If Pellan underwent many influences during those years, it was
perhaps to counterbalance that of Picasso which was strong on him.
The painting Jeune fille aux anémones (Girl with Anemones) (c.
1932), purchased recently by the National Gallery of Canada, stands
as proof of this and summarizes very well the artist's contribution
to Canadian art during his early period. First it shows how, by the
use of transparent and opaque colours, by a play of thin layer - and
heavy impastos - a technique that he learned from his first master,
Lucien Simon - Pellan gives life to his canvas. The painting also
compares well with Robert Delaunay's portrait of Tristan Tzara, on
account of the importance given to pure colour orchestration.
However, the real influence here is that of Picasso, whose 1932
retrospective exhibition, at the Galerie Georges Petit, Pellan had
greatly admired. Girl with Anemones resembles the portrait of
Olga Picasso in as much as in both pictures rich decorative elements
surround and enhance the figure of the sitter. But it is rather with
later Picassos that it should be compared, namely those of the
Harlequin series. Several Picasso drawings of seated women
reproduced in Zervos's catalogue raisonné might also have inspired
Pellan. Furthermore, the entire background of the Pellan picture can
be explained by the artist's admiration of Picasso paintings.

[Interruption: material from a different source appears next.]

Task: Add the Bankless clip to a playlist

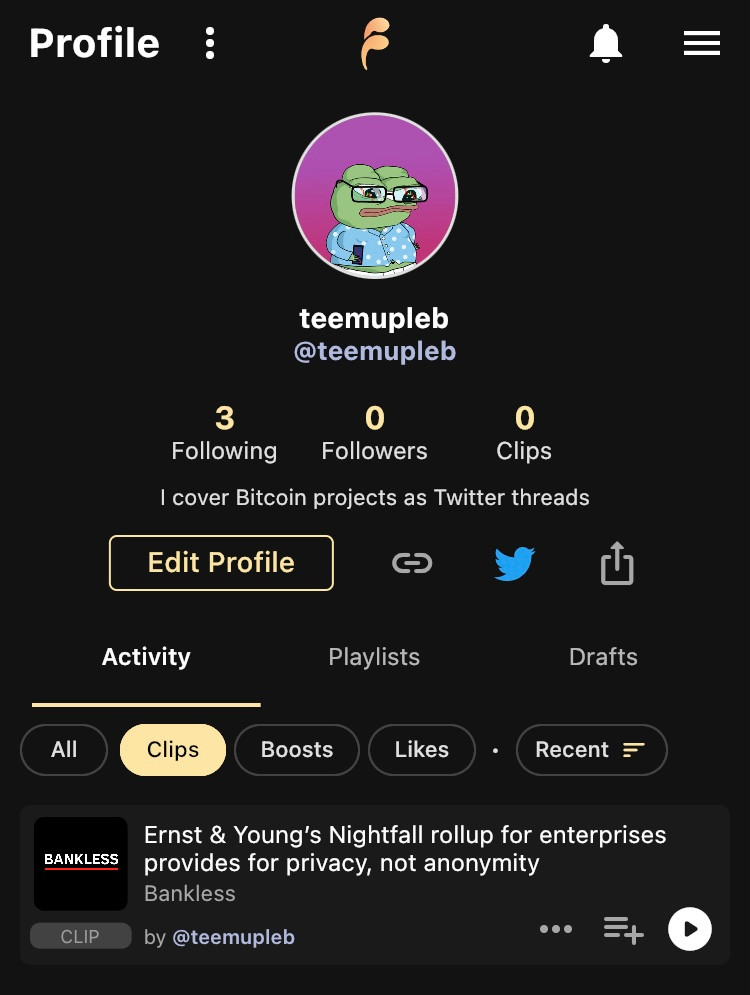Action: pyautogui.click(x=623, y=929)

Pellan probably painted some twenty-five figure or portrait
paintings, and the National Gallery already owned the Jeune comédien (Young
Actor) (c. 1935). The new acquisition, besides its
intrinsic artistic merits, lends itself to an interesting comparison
with another portrait of a handsome young woman by a Canadian artist:
Vera (c. 1929) by Frederick H. Varley, also in the National
Gallery's collection. While the Pellan portrait gives more
importance to the imaginative formal arrangement in the composition,
the Varley emphasizes an almost mystical devotion to the sitter.